DP12842 | Immigrants' Residential Choices and Their Consequences

Publication Date

04/04/2018

JEL Code(s)

Keyword(s)

Programme Area(s)

Abstract

This paper investigates the causes and effects of the spatial distribution of immigrants across US cities. We document that: a) immigrants concentrate in large, high-wage, expensive cities, b) the earnings gap between immigrants and natives is higher in larger, more expensive cities, and c) immigrants consume less locally than natives. In order to explain these findings, we develop a quantitative spatial equilibrium model in which immigrants consume a fraction of their income in their countries of origin. Thus, immigrants care not only about local prices, but also about price levels in their home countries. This gives them a comparative advantage relative to natives for living in high-wage, high-price, high-productivity cities, where they also accept lower wages than natives.
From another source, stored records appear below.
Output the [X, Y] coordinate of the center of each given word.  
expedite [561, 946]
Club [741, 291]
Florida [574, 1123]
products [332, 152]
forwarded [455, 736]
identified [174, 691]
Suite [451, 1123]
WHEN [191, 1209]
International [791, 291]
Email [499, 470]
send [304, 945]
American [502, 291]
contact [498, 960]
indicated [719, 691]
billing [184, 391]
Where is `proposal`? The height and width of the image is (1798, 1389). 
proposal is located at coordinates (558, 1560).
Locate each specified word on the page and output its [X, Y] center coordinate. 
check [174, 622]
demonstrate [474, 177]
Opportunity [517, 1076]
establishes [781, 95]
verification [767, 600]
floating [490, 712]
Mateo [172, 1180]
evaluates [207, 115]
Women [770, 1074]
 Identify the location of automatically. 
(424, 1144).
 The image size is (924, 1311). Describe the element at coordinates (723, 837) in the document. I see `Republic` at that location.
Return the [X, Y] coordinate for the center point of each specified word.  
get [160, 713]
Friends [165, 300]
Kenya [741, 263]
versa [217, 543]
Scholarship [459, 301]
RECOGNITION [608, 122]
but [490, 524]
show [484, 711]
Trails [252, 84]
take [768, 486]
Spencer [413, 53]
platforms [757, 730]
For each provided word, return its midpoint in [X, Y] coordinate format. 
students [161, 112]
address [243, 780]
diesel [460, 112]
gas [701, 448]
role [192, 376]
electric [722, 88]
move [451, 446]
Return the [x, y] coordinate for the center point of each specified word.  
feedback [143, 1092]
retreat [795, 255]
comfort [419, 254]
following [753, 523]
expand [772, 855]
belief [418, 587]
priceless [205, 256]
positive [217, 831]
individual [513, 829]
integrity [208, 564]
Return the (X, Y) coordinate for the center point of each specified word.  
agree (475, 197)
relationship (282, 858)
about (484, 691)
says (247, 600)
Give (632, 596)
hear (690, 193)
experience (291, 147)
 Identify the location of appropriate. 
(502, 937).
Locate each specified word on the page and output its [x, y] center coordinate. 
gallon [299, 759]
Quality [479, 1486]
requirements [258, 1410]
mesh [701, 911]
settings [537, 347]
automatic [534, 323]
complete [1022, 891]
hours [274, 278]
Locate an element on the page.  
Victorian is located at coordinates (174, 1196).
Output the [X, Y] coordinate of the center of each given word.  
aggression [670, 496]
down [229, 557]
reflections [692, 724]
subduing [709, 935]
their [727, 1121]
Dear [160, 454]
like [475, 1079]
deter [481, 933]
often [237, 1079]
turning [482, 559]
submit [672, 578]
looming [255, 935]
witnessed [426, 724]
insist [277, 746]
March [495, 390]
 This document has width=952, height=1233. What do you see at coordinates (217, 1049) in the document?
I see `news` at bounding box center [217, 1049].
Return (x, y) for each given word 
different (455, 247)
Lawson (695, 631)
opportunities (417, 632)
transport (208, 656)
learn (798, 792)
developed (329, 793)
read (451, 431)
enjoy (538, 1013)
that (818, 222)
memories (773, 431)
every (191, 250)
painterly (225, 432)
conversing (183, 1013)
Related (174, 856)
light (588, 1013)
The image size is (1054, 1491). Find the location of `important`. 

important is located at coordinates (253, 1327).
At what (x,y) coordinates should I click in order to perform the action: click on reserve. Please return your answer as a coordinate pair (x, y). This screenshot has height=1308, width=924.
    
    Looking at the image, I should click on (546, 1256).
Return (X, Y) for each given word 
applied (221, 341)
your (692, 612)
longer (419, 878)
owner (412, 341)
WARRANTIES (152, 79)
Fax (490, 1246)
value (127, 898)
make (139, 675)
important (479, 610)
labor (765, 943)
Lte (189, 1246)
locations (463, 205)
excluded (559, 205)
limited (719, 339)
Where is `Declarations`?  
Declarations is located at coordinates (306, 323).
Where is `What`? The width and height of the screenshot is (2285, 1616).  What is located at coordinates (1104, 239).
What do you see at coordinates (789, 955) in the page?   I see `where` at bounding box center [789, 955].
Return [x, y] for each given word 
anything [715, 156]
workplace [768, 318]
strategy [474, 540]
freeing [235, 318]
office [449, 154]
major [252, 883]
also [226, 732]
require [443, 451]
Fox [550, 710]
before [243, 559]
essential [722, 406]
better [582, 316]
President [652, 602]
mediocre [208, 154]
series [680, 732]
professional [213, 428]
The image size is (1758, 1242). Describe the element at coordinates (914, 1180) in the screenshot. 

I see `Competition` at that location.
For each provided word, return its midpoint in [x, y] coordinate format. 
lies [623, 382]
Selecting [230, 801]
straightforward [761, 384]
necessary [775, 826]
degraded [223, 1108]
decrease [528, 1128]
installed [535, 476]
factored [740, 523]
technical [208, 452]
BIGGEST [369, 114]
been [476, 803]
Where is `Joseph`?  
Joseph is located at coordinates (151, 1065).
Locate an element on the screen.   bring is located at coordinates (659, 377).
These incentives are stronger for immigrants coming from lower-price index countries of origin. We rely on immigrant heterogeneity to estimate the model. With the estimated model, we show that current levels of immigration have reduced economic activity in smaller, less productive cities by around 5 percent, while they have expanded it in large, productive cities by around 6 percent. This has increased total aggregate output per worker by around 0.3 percent. We also discuss the welfare implications of these results.